外で遊んだ後もそのまま教室に入ってくる。
おやつタイムになったら、教室の一角にある箱の前に整列して、ひとりずつ何かニョロっともらって手をこすっていた。
聞くと殺菌ジェルだという。
長距離バスなど流水が使えない場所ならともかく、幼稚園で手洗いを教えないというのはショッキングだった。
レストランでおてふきは出てこないし、トイレの後、手を洗わない人もよく見る。
うがいの効果については、ほぼ知られていないのではないかと思う。
今回のメールでも触れられていない。
マスクもしない。
私は日本からイソジンと立体マスクを持ってきているが、マスクはもっぱら帰国時の機内用で、さすがにマスクを着けて街を歩くことはできない。
細菌や感染ルートの研究も新薬の開発も結構だが、一般市民の“常識的な”知識レベルを上げていかないと、「たぶんインフルエンザ」などというお気楽な姿勢に歯止めがかからない。

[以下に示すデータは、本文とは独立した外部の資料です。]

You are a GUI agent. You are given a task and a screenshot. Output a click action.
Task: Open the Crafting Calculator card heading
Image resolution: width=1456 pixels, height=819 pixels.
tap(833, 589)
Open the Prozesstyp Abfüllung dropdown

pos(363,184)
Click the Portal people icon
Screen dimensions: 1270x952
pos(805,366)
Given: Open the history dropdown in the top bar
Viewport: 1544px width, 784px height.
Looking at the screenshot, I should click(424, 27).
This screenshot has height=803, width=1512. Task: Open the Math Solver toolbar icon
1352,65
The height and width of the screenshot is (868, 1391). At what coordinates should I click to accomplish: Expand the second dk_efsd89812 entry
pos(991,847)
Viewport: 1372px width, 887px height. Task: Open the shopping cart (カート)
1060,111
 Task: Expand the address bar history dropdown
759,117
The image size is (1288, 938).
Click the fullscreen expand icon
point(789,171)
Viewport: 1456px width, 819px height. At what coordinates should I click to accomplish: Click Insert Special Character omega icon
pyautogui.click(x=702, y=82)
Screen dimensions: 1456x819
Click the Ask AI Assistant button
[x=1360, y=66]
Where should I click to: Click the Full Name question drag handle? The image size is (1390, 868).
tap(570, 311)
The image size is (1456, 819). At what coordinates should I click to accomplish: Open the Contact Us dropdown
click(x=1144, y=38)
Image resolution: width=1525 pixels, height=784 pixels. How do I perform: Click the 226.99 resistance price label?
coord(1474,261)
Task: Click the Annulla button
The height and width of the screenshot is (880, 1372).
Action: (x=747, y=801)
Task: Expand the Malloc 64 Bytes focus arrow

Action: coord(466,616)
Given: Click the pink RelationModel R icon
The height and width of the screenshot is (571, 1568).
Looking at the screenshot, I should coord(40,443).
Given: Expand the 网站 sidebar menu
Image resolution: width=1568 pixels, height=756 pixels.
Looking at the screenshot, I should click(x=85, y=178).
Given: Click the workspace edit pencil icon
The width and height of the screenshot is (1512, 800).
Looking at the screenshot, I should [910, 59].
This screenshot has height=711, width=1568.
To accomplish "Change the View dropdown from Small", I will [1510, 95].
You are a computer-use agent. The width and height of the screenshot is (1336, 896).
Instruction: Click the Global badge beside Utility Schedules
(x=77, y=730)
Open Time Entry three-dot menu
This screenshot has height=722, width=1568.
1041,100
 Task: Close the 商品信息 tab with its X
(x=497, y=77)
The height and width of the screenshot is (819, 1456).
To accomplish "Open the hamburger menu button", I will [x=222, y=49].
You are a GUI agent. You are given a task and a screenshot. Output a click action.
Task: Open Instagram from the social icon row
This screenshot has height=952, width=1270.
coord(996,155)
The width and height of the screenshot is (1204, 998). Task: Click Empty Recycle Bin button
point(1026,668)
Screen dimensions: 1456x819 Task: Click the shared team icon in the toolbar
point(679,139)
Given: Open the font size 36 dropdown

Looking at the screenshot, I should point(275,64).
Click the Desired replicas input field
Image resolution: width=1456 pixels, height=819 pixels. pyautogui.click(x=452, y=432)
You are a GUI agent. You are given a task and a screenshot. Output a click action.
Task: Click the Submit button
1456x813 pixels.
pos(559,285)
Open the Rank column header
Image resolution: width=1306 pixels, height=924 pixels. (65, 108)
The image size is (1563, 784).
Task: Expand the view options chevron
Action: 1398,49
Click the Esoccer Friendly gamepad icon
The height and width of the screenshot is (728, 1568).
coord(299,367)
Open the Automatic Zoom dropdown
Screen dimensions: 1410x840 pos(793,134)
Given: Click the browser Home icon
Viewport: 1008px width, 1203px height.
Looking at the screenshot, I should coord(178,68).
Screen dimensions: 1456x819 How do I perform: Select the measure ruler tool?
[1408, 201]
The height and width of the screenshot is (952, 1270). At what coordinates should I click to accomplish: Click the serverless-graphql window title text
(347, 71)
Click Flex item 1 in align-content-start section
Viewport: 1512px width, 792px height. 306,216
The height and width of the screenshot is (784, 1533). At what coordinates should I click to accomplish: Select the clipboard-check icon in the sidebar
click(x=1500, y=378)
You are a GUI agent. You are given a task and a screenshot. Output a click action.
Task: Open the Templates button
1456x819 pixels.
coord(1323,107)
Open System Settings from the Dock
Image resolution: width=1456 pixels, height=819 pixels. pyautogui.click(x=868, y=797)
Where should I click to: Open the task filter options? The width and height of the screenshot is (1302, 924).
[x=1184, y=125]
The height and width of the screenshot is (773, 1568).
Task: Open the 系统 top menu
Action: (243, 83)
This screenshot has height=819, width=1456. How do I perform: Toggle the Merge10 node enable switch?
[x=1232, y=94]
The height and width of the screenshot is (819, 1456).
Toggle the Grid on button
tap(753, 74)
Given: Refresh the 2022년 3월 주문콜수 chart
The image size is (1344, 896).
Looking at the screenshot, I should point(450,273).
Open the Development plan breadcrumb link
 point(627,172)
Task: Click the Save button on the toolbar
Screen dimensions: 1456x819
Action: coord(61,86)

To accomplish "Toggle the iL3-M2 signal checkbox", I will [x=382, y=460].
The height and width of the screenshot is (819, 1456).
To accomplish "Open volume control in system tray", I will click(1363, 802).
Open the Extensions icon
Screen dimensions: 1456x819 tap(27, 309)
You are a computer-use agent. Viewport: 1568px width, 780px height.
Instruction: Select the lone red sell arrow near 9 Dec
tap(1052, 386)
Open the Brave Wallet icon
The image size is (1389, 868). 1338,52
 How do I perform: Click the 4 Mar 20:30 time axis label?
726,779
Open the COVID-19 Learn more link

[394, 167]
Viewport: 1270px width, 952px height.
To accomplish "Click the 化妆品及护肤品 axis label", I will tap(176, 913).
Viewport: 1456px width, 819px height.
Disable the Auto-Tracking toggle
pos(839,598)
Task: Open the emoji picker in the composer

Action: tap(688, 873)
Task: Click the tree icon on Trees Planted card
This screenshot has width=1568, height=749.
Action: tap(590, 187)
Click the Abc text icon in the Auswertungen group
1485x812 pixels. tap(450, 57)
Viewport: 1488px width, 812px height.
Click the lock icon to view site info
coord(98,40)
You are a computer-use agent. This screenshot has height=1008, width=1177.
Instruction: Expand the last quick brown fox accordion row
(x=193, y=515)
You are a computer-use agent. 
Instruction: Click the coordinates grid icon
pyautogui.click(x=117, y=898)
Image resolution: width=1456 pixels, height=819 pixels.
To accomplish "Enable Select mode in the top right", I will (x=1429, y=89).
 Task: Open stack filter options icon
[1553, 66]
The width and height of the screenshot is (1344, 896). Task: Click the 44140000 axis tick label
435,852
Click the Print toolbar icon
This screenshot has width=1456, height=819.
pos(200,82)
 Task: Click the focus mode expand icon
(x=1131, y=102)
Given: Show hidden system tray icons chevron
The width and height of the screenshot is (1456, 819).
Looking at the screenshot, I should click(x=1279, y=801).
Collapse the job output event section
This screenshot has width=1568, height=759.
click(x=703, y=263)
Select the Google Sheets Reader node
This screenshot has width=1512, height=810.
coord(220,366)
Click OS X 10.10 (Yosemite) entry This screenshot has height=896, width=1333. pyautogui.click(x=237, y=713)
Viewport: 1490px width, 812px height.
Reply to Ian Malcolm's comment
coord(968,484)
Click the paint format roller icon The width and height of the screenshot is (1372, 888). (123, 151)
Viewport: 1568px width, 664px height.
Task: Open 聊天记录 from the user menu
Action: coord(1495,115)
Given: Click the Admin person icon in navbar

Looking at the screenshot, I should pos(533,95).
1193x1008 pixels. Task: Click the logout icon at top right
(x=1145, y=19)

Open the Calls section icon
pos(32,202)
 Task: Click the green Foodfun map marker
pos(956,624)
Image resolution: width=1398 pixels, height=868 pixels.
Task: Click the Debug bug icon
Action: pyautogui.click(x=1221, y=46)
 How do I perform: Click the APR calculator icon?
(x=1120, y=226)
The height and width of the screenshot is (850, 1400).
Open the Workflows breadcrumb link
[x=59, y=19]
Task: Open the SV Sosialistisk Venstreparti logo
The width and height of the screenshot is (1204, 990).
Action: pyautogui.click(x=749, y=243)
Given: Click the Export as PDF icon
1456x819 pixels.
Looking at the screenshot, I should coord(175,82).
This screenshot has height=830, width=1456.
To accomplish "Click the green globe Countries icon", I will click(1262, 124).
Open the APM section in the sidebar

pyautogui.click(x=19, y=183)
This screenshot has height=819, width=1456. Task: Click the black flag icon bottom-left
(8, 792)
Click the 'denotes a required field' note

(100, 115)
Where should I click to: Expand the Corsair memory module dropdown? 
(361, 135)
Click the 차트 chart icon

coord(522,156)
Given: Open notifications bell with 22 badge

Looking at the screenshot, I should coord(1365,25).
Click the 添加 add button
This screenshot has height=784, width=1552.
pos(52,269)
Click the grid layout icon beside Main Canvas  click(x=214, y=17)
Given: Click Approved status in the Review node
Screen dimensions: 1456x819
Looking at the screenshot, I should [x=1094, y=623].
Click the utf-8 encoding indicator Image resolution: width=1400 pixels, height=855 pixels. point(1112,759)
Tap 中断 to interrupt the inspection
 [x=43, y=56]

以前、風邪をひいた友人にオレンジをあげて、「ビタミンをたっぷり摂ってね」と言ったら、「emiの専門は栄養学なの?」と聞かれて驚いたこともあった。
日本文化の優れたところはたくさんある。
大げさにただ騒いでいると思われたらもったいない。
もっと冷静に理論的に、世界に発信していくべきだと思う。